I can see where the argument comes from but am not sure I travel so far with it. Yes, he's still there but what's he doing? Not very much. He's just hanging on. His attempt to kick start a Middle East peace initiative seems to have been rebuffed as everyone predicted and the police have been knocking at his door. I'm not sure that succeeding in clinging on to the door frame when others try to kick you out really amounts to being all that 'brilliant'.

More persuasive I would have thought is the case for David Cameron as 'politician of the year' as annointed by no less august a body than the Political Studies Association. Their citation includes the following:

'2006 has seen the Conservatives moving ahead of Labour, with Cameron being rated a better candidate for prime minister than Tony Blair in a YouGov poll in June. After years of being on the back foot, it seems that Cameron's leadership has given the Conservatives a serious chance to revive their fortunes.

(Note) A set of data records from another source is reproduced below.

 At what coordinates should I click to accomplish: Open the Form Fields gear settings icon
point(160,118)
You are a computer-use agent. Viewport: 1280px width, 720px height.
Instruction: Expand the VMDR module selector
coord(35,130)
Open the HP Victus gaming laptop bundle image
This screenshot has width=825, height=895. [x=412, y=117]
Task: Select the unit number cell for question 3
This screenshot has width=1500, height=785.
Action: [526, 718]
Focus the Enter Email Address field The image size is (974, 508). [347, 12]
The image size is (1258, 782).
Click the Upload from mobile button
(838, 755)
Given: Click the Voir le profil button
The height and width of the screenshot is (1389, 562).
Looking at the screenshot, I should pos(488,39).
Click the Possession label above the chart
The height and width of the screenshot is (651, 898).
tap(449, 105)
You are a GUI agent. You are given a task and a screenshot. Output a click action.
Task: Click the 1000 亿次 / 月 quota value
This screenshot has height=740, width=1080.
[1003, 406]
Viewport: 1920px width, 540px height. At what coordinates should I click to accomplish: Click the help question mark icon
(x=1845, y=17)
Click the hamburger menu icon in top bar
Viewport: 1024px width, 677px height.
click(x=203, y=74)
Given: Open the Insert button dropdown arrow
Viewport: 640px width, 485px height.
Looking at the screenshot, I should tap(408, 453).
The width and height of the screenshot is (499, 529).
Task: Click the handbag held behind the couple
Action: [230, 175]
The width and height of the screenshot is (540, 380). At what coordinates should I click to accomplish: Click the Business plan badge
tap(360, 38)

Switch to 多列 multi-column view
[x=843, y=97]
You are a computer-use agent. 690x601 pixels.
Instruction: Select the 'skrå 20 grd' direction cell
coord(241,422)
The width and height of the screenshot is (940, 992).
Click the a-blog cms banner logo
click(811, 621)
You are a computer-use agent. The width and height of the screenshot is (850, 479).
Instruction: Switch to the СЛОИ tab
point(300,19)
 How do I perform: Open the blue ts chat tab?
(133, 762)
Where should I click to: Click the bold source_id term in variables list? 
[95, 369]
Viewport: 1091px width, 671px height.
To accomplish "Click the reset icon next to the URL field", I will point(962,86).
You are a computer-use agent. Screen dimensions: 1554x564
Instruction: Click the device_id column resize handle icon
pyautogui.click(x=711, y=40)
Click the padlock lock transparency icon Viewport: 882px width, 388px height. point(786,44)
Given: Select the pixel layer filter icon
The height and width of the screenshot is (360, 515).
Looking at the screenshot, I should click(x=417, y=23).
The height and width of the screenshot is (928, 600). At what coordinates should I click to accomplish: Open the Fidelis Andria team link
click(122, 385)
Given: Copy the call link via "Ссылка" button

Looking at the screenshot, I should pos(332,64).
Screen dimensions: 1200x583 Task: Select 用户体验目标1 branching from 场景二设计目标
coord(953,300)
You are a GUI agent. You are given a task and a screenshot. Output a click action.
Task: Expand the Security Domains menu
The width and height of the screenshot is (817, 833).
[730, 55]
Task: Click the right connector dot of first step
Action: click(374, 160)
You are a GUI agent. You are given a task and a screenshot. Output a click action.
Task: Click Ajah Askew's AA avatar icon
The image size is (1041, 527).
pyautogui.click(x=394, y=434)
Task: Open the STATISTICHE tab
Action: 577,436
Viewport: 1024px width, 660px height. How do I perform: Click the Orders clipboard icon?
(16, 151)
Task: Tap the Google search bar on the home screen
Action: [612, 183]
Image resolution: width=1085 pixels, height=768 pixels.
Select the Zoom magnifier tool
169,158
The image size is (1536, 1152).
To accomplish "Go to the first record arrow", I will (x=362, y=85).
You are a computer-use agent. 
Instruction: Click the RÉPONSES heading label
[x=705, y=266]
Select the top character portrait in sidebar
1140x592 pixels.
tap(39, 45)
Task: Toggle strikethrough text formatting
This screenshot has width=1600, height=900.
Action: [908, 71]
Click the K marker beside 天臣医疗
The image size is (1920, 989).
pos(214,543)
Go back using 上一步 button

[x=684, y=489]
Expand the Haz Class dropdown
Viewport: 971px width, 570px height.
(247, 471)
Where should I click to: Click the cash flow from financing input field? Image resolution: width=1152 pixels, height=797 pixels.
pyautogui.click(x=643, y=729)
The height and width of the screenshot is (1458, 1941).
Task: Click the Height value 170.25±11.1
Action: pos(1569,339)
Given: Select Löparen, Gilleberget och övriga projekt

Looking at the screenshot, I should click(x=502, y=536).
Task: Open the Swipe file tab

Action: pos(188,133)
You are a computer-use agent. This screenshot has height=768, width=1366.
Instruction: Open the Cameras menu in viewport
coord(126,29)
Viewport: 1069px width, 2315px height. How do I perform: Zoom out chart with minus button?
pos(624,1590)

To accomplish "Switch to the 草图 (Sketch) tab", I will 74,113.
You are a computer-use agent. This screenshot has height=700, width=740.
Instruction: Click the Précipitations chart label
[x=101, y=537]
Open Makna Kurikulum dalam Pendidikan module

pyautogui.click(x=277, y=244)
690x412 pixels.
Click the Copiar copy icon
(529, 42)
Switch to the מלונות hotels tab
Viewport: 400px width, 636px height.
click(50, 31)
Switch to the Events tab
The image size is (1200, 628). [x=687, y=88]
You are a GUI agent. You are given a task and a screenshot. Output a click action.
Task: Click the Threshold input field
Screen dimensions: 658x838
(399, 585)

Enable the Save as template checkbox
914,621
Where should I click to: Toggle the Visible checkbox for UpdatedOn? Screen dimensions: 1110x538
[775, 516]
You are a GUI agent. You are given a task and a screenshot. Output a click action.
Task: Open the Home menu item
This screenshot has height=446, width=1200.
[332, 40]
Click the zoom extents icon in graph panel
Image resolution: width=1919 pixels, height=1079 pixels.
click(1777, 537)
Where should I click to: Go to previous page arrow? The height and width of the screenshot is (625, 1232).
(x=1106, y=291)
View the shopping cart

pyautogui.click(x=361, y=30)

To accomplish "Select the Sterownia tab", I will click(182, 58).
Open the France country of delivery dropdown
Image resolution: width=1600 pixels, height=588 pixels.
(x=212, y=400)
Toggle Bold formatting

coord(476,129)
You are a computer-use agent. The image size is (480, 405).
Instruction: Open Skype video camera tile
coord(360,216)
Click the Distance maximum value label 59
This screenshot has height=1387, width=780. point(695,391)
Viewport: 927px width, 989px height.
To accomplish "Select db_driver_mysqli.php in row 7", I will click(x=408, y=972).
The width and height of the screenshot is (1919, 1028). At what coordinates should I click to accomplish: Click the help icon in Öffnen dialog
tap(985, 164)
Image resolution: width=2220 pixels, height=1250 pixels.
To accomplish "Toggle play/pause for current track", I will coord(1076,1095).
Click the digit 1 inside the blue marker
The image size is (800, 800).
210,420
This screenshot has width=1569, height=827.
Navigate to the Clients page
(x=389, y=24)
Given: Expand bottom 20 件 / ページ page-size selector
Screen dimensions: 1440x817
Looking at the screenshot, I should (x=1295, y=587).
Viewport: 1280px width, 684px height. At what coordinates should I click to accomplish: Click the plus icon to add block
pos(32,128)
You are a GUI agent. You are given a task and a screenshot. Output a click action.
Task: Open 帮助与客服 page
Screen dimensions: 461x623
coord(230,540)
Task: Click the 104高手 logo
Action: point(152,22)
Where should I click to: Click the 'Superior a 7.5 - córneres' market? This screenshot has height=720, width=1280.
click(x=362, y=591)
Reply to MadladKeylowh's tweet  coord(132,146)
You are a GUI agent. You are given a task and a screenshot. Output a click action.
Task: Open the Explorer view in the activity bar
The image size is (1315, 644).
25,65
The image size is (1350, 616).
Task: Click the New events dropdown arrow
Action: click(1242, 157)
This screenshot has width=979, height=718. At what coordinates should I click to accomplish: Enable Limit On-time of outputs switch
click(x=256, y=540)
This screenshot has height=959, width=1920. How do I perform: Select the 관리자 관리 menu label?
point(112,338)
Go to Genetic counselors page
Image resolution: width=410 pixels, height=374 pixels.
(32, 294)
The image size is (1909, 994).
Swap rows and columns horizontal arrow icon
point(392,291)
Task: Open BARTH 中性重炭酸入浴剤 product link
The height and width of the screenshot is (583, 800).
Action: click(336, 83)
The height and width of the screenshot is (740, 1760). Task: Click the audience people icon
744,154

No, Blair has done well to hang on-I'd give him the Political Resilience Man of the Year Award- but he has merely marked time while serving out the fag-end of his years in power. Even his obsession- his legacy- concerns the past(when he has been undeniably 'brilliant' in many ways), while Cameron has the better case to argue that he is looking to the nation's future.

Comments:
Skipper, glad to see you back after your allergy reaction. Hope you are in fine fettle. Agree with you about Blair. His achievements as party leader are greater than his achievements as Prime Minister (which I think was the theme of Peter Riddell's book, which I haven't got round to reading yet). His fantasy tour of the Midle East is bathetic. But it doesn't matter now. What difference does a few months make?
 
P'holic
Yes, allergy survived but I'll be very careful indeed in future about anything with nuts as my windpipe was closing up rapidly...
Agree, we should let him fade away now, unfulfilled legacy notwithstanding.